2. The wire harness assembly according to claim 1, wherein the
flexible conductive layer is formed of braided wire strands.
3. The wire harness assembly according to claim 1, further
comprising: a first compliant seal disposed within the longitudinal
cavity intermediate the first insulative jacket and the insulative
housing; and a second compliant seal disposed within the
longitudinal cavity intermediate the second insulative jacket, the
third insulative jacket, and the insulative housing.
4. The wire harness assembly according to claim 3, further
comprising: a first retainer cap attached to the insulative housing
configured to retain the first compliant seal within the insulative
housing; and a second retainer cap attached to the insulative
housing configured to retain the second compliant seal within the
insulative housing.
5. A method of forming a wire harness assembly, comprising the
steps of: providing a first shielded wire cable having a first core
conductor at least partially axially surrounded by a first shield
conductor which is at least partially axially surrounded by a first
insulative jacket, the first core conductor having a first exposed
core portion and the first shield conductor having a first exposed
shield portion; providing a second shielded wire cable having a
second core conductor at least partially axially surrounded by a
second shield conductor which is at least partially axially
surrounded by a second insulative jacket, the second core conductor
having a second exposed core portion and the second shield
conductor having a second exposed shield portion; providing a third
shielded wire cable having a third core conductor at least
partially axially surrounded by a third shield conductor which is
at least partially axially surrounded by a third insulative jacket
(128), the third core conductor having a third exposed core portion
and the third shield conductor having a third exposed shield
portion; providing a flexible insulation layer; providing a
flexible conductive layer; providing a section of heat shrink
tubing; providing an insulative housing having a longitudinal
cavity extending therethrough; joining the first, second, and third
exposed core portions using a sonic welding process; wrapping the
flexible insulation layer about the joined first, second, and third
exposed core portions; wrapping the flexible conductive layer about
the flexible insulation layer and the first, second, and third
exposed shield portions; wrapping the section of heat shrink tubing
(520) about the flexible conductive layer and the first, second,
and third exposed shield portions; disposing the flexible
conductive layer and portions of the first, second, and third
insulative jacket within the section of heat shrink tubing;
inserting the section of heat shrink tubing, the flexible
conductive layer, and portions of the first, second, and third
insulative jacket within the longitudinal cavity of the insulative
housing.
6. The method according to claim 5, wherein the flexible conductive
layer is formed of braided wire strands.
7. The method according to claim 5, further comprising the steps
of: providing a first compliant seal and a second compliant seal;
disposing the first compliant seal within the longitudinal cavity
intermediate the first insulative jacket and the insulative
housing; and disposing the second compliant seal within the
longitudinal cavity intermediate the second insulative jacket, the
third insulative jacket, and the insulative housing.

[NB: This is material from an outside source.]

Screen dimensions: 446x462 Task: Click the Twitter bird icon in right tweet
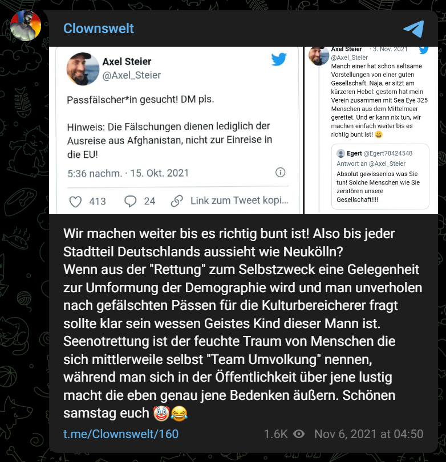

8. The method according to claim 7, further comprising the steps
of: providing a first retainer cap and a second retainer cap;
affixing the first retainer cap to the insulative housing, thereby
retaining the first compliant seal within the insulative housing;
and affixing the second retainer cap to the insulative housing
thereby, retaining the second compliant seal within the insulative
housing.
9. A wire harness assembly, comprising: a first shielded wire cable
having a first core conductor at least partially axially surrounded
by a first shield conductor which is at least partially axially
surrounded by a first insulative jacket, the first core conductor
having a first exposed core portion and the first shield conductor
having a first exposed shield portion; a second shielded wire cable
having a second core conductor at least partially axially
surrounded by a second shield conductor which is at least partially
axially surrounded by a second insulative jacket, the second core
conductor having a second exposed core portion and the second
shield conductor having a second exposed shield portion; a third
shielded wire cable having a third core conductor at least
partially axially surrounded by a third shield conductor which is
at least partially axially surrounded by a third insulative jacket,
the third core conductor having a third exposed core portion and
the third shield conductor having a third exposed shield portion,
wherein the first exposed core portion is sonically welded to the
first exposed core portion and the first exposed core portion; a
means for electrically insulating the sonically welded first,
second, and third exposed core portions; a means for providing an
electrically conductive path between the first, second, and third
exposed shield portions; a section of heat shrink tubing in which
the means for providing an electrically conductive path between the
first, second, and third exposed shield portions and the means for
electrically insulating the sonically welded first, second, and
third exposed core portions are at least partially enclosed; and a
means for housing the means for electrically insulating the
sonically welded first, second, and third exposed core portions,
the means for providing an electrically conductive path between the
first, second, and third exposed shield portions, and the section
of heat shrink tubing.
10. The wire harness assembly according to claim 9, wherein the
means for providing an electrically conductive path between the
first, second, and third exposed shield portions is formed of
braided wire strands.
11. The wire harness assembly according to claim 9, further
comprising a means for sealing the means for housing the means for
electrically insulating the sonically welded first, second, and
third exposed core portions, the means for providing an
electrically conductive path between the first, second, and third
exposed shield portions, and the section of heat shrink tubing.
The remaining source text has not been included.